Por Juan Terranova. Lunes. Sí, definitivamente hay cosas que solamente se pueden aprender de grande.
Martes. Una anécdota. Dos policías, el oficial veterano y su joven secretario, llegan a la escena de un accidente terrible. Acaban de chocar un auto y un camión y hay cinco muertos. Por la velocidad de los vehículos y la brutalidad del accidente, los bomberos todavía limpian el lugar. Hay manchas de sangre. Los cuerpos siguen ahí. El policía joven anota lo que le dicta el veterano: “Choque frontal entre un auto y un camión, tres pasajeros en el auto, dos en el camión, los cinco murieron, destrucción total de ambos vehículos...”. De a poco va a pasando a los detalles: “Ninguno de los pasajeros del auto tenía puesto el cinturón de seguridad, los que iban en los asientos delanteros salieron proyectados contra el parabrisas, por lo que es posible que no hayan tenido puestos los cinturones de seguridad...”. La escena, desde luego, es truculenta. En un momento, el policía veterano encuentra una mano. Una mano, cercenada, tirada en el piso, y dice: “por la embestida, la mano derecha de alguna de las víctimas, seccionada, fue encontrada en la vereda, a la altura de...”. Entonces el policía joven deja de escribir y pregunta “¿vereda es con ve corta o con b larga?”. El veterano lo mira, mira la mano, le da un patada precisa con la punta del zapato y responde: “por la embestida, la mano derecha de alguna de las víctimas fue encontrada en la calle, a la altura de...”. Creo que escribir tiene que ver con eso. A eso aspiro. Enfrentar el accidente, no amilanarse con falsas morales, tratar de ver bien y ser preciso, pero sobre todo patear la carne muerta para no quedar preso de una imposibilidad ortográfica, de una regla banal.
Miércoles. Leo que quemaron un archivo de negativos y fotos que Daniel Mordzinski había creado para Le Monde. Eran fotos de dinosaurios como Borges, Saer, Cortázar, Sábato. Y seguramente había algunos otros, pero es en esos en los que se detiene el periodismo especializado. Parece que las imágenes no estaban digitalizadas y “se perdieron” para siempre. Lejos de indignarme o precouparme, la noticia me da cierto consuelo, cierto alivio. Esos escritores ya tienen cara, sus rostros en fotos clásicas han sido fijados y resultan accesibles. ¿Para qué más? A veces hay que quemar. A veces la mejor herencia es la lección del fuego. Contra la burocracia, contra la pulsión anal, contra la proliferación de fantasmas, contra el polvo, la posibilidad de la pérdida se parece mucho a una salida. (Unos días después se conoce por las redes la noticia del archivo arrasado, contrato un volquete y al verlo aterrizar en mi puerta, lenta, maquinalmente, me emociono. Me gusta tirar, desprenderme. Cuanto más valor le otorgo a la cosas que tiro, mejor. Mientras demuelo mi vocación de archivista pienso en lo higiénica que es la web. Lo ideal sería poder rociar el volquete con combustible y finalmente prenderlo fuego. Pero acepto, por hoy, otras formas del olvido.)

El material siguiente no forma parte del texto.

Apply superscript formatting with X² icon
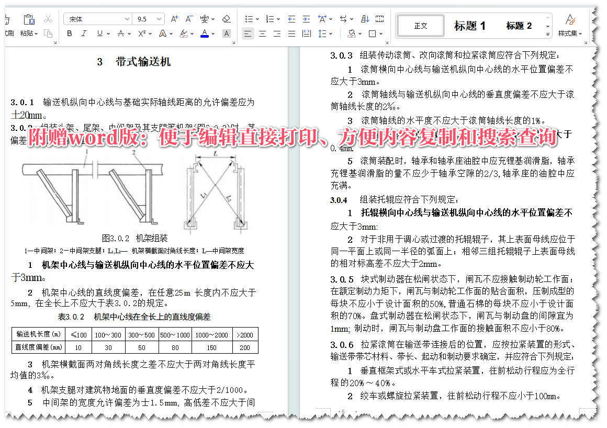Image resolution: width=607 pixels, height=428 pixels. [141, 33]
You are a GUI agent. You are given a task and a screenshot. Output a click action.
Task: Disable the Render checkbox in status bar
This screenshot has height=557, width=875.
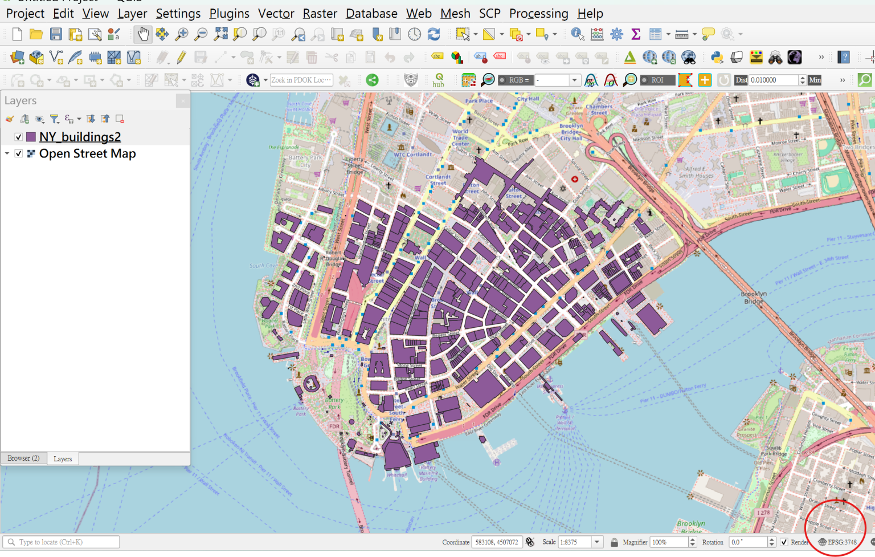coord(784,542)

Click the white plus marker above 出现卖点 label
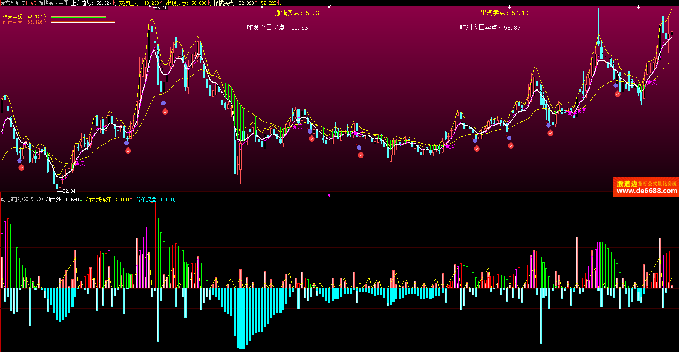[510, 7]
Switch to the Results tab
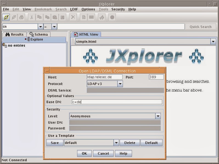This screenshot has width=219, height=164. point(14,34)
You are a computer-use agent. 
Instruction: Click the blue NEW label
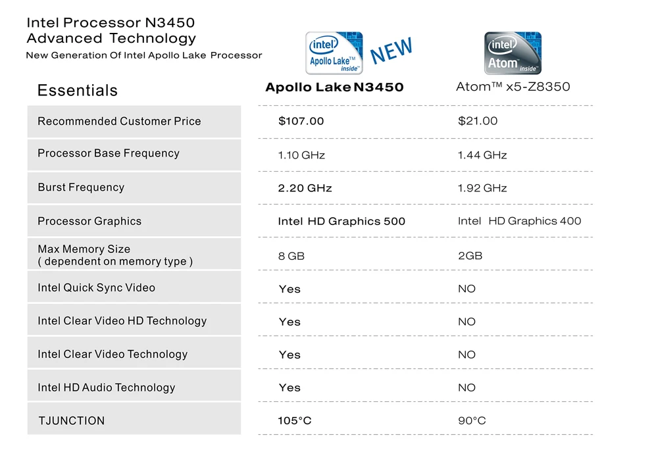click(391, 51)
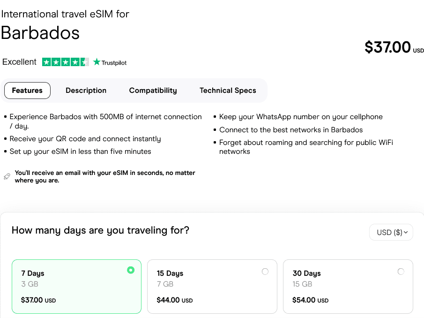Click the Trustpilot text link
424x318 pixels.
(x=114, y=62)
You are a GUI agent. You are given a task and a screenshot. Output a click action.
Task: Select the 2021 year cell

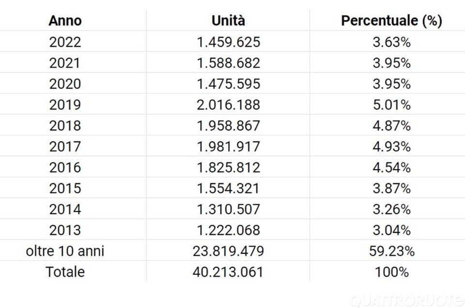click(65, 63)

Jueves. La biografía dialogada que hicieron Sergio Rubin y Francesca Ambroguetti con y sobre Bergoglio se titula El jesuita. No está mal pero tampoco especialmente bien. (Tiene demasiada bajada de línea en estilo de perfecto almacenero, tanto del lado de los que preguntan como del lado del que responde.) Pero hay una anécdota que me gusta porque habla del pragmatismo, de la falta de pudor inteligente ante lo sagrado y de como adentro del Catolicismo está, todavía, lo judío. Copio del libro la anécdota entera:
“Llegados a este punto, Bergoglio apeló a un giro risueño, acaso para distender la charla.
—¿Puedo contar un cuento que viene a colación?, preguntó.
—Claro.
—Trata acerca de un chico judío a quien echaban de todas las escuelas por indisciplinado hasta que otro judío le recomienda al padre un “buen colegio de curas”. Y lo anima diciéndole que, seguramente, allí lo van a enderezar. El padre acepta el consejo. Es así como pasa el primer mes y el chico se comporta muy bien, no tiene ninguna amonestación. Tampoco tiene problemas de conducta en los siguientes meses. El padre, ganado por la curiosidad, va a ver al rector para saber cómo había logrado encarrilarlo. “Fue muy sencillo”, le responde el sacerdote. “El primer día lo tomé de una oreja y le dije señalándole el crucifico: ‘Ese era judío como vos; si te portás mal, te va a pasar lo mismo’.”